Abstract

In the last decade, there has been enormous progress in our understanding of Frontotemporal Lobar Degeneration (FTLD). Published clinicopathological series have clearly demonstrated an overlap between the clinical syndromes subsumed under the term frontotemporal dementia and the Progressive Supranuclear Palsy (PSP), and the Corticobasal Degeneration (CBD) syndrome. From a neuropathological point of view, two broad pathological subdivisions of FTLD are currently recognized: a) tau-positive pathology due to the accumulation of various forms of the microtubule-associated protein tau, that encompasses FTLD with Pick bodies, PSP and CBD, and b) tau-negative pathology, mainly characterized by ubiquitin/TDP-43-immunoreactive inclusions and in some cases due to Progranulin mutations.

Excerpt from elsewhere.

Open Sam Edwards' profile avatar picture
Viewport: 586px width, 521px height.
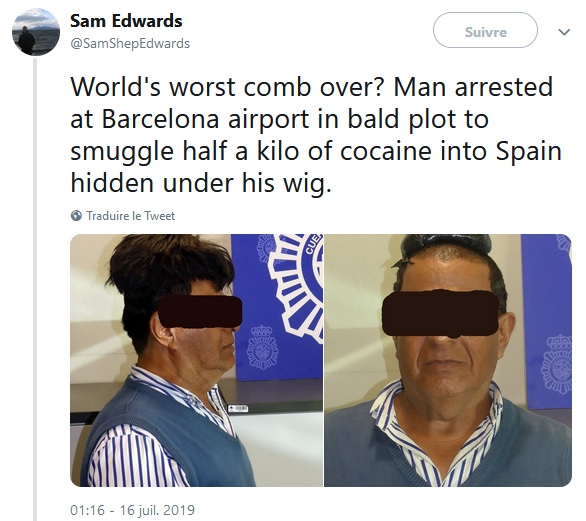[36, 32]
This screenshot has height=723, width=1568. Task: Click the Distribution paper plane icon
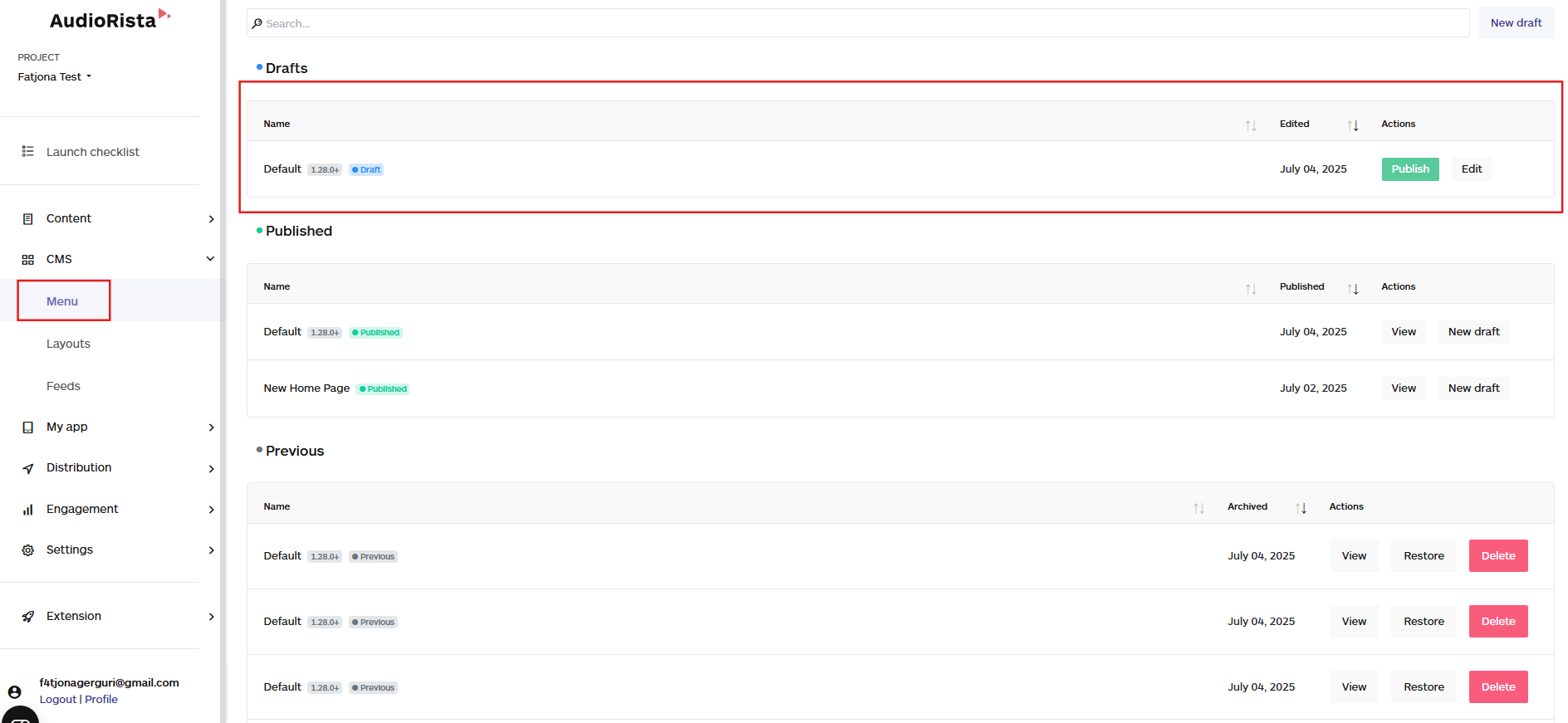coord(27,468)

Several biological markers in cerebrospinal fluid and in blood have been evaluated to identify monogenic forms of FTLD and to differentiate either FTLD spectrum disorders or FTLD from other neurodegenerative disorders. The proposed biomarkers are primarily related to the mechanisms underlying the accumulation of the abnormal proteins in FTLD such as Tau, TDP-43 and Progranulin. These biomarkers may support the accurate diagnosis of the specific diseases causing FTLD, can be useful in assessing efficacy during pharmacological trials, and may help in identifying new molecular targets for treatment approaches. In this review, we summarise the most recent findings on biological markers and their usefulness in clinical practice for the diagnosis and management of FTLD.